Our languages are dying , these are the reasons why you and I are the killers.

This piece is strictly about the extinction of our language, culture and the roles we play in aiding it using Yoruba as a case study for obvious reasons. 

Growing up was a tad difficult for me, I had this trait of Africans who don’t adore their culture and traditions. However, everyday of my life, I wake up to the reality – the environment my parents created. This environment is what is called YORUBANISM ( if there’s any word like that) . I was only free to do everything ’western’ in the school; never at home. School and home were two different environments for me, I spoke Yoruba at home, acted and related to everyone as a Yoruba boy. At school, I do everything my teachers wanted from speaking English even with the disparity between the two languages. When speaking Yoruba, there are some words used in sentences that signifies that you’re speaking to someone older which isn’t available in English language. It took me some time to balance it but those were interesting moments of life. I learnt all the virtues of an OMOLUABI (a well-behaved child) from my parents and siblings before me. 

I understand a lot of people like me who have been alive for more than 3 decades or almost, grew up like me learning two languages without any form of regrets. However, what we have today is parents who don’t want their kids to speak any language other than English. They specifically warn neighbors, family-friends and relatives not to speak indigenous languages the kids. Scientists have proven that kids have the ability to learn two ore languages at the same time. This can have two kinds of effects on kids; it’s either they don’t know how to speak their local dialect or makes them feel inferior to those who can speak good English and also their mother tongue fluently. This can have in one way the other lead to low-self esteem in kids. 

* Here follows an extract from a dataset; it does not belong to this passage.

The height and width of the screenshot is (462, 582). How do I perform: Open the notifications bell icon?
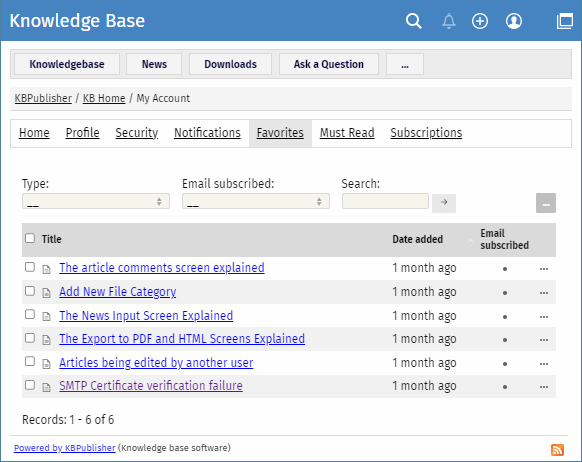[449, 21]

Another way we are indirectly killing our languages is by trying to give an English name to everything indigenous in Nigeria. I feel very ashamed that Nigerians try to give an english word or phrase for Akara ( by calling it ‘bean cake’), this is just one out of many others. If we are not being careful, our great-grand kids will never meet any indigenous name for some popular meals and commodities. One word to another, this is how we kill our respective languages. 

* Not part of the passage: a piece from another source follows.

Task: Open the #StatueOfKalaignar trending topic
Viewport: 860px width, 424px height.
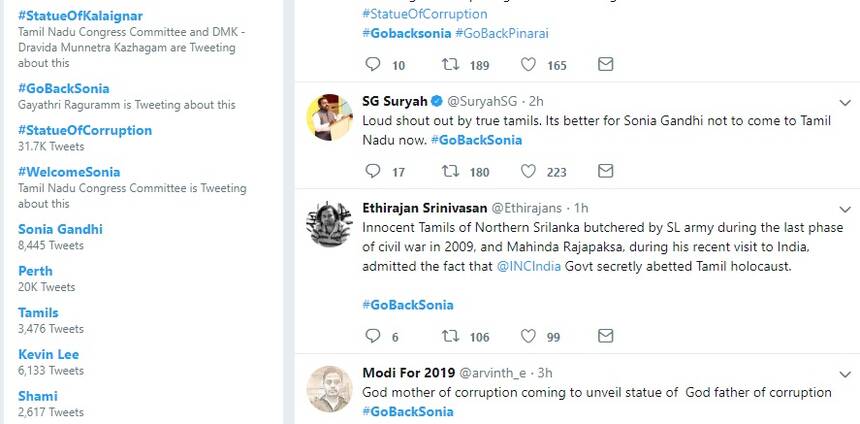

Everyone who has a social media account in Nigeria will also notice a trend in spelling of names. Some people also spell their names in such a way it looks like an English name. In 2017, I wanted to connect with a friend who had once added me on Facebook, I had lost his phone number but I wanted him on a job with could have fetched him some cool money. I searched with his real and full names and I couldn’t find him, I had to engage another person for the job. Met him at an even few months later and I asked him of he had left social media and he told me no. He however, changed his name from Remilekun Adeola to REHMYLEHKUN HARDEYORLA. This in my opinion is 21st century slavery. 

Those who sat down to include our indigenous languages as a must-write examination/subject for school leavers were right and proactive but what we have now as the reality are students passing Yoruba Language in WAEC without knowing the vowels in Yoruba. Majority see it as a waste of time. There has to be a deliberate effort to “catch them young” and make them fall in love with their mother tongue as preteens and teenagers. 

One interesting way we can help stop our language from extinction is to patronize local content in the entertainment sphere and make sure the actors in the sector are supported whenever they produce songs, movies, documentaries etc that promotes our culture. Another way to “catch them young” is through kids’ content because majority of kids who are privileged to watch TV learn how to speak english by watching interesting kid’s content like cartoons and animated movies. People should also be encouraged to wear their local attires in public and official gatherings. I think we should also ensure that we don’t leave the Private sector and public service behind by mandating staff of institutions and firms to wear our native attires more than foreign ones weekly and not otherwise. No one has the monopoly on ideas on how to solve the issue, but we can all contribute to solving this issue.